MSU is working with Stanford University in California. Bryan Smith, associate professor in MSU’s College of Engineering, and Eric Shaqfeh, professor at Stanford, published their findings in a recent issue of Biophysics Journal.

Previous research shows drugs embedded in nanoparticles are generally better able to evade biological barriers than free-roaming drug molecules. However, nanoparticles have shown limited success in reaching their targets. The critical roadblock has been getting the drug from the bloodstream into the tumor.

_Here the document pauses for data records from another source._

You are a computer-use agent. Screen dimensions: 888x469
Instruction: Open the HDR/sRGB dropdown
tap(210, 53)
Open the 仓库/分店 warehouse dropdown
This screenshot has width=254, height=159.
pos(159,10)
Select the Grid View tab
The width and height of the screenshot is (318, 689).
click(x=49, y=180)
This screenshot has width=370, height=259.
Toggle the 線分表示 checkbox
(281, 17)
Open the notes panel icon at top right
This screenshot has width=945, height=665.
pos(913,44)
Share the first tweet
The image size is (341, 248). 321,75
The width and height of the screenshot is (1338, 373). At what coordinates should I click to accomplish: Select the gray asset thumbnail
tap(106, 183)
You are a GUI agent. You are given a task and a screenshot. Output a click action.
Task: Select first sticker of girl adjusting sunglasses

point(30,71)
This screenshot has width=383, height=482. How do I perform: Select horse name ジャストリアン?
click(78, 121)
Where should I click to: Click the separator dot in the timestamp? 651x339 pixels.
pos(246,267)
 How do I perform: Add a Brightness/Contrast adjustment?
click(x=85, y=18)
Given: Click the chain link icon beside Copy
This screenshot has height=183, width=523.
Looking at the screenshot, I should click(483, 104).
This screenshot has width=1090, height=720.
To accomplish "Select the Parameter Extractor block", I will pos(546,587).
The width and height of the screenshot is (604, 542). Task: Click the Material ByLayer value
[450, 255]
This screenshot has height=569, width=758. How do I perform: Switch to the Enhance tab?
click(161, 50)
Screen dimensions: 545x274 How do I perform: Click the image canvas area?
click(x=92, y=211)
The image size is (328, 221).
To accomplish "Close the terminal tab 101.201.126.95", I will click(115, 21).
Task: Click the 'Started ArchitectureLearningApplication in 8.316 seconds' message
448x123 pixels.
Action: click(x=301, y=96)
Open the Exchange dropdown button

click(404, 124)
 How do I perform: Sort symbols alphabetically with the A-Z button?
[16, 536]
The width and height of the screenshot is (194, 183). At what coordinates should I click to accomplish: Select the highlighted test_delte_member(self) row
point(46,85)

In the study, researchers sought to identify the optimal shape for nanoparticles to act as a molecular carrier to get small-molecule drugs out of the blood vessels and into the interstitial fluids that bathe the tumor. This is where the drugs can enter cancerous cells. Once inside, the nanoparticles dissolve, allowing the drug molecules to kill the tumor cells.

“There has been little previous mechanistic understanding of how nanoparticle transport occurs at the nanoscale, and thus, also how to select the physical properties of a nanoparticle for targeting a patient’s tumor,” says Smith. “Nanoparticles have been used as superior delivery agents, but, so far, even nanoparticles have shown limited success in reaching their targets. Prior attempts at understanding the extravasation process of nanoparticles via theory/simulation have not accounted for the shape of nanoparticles.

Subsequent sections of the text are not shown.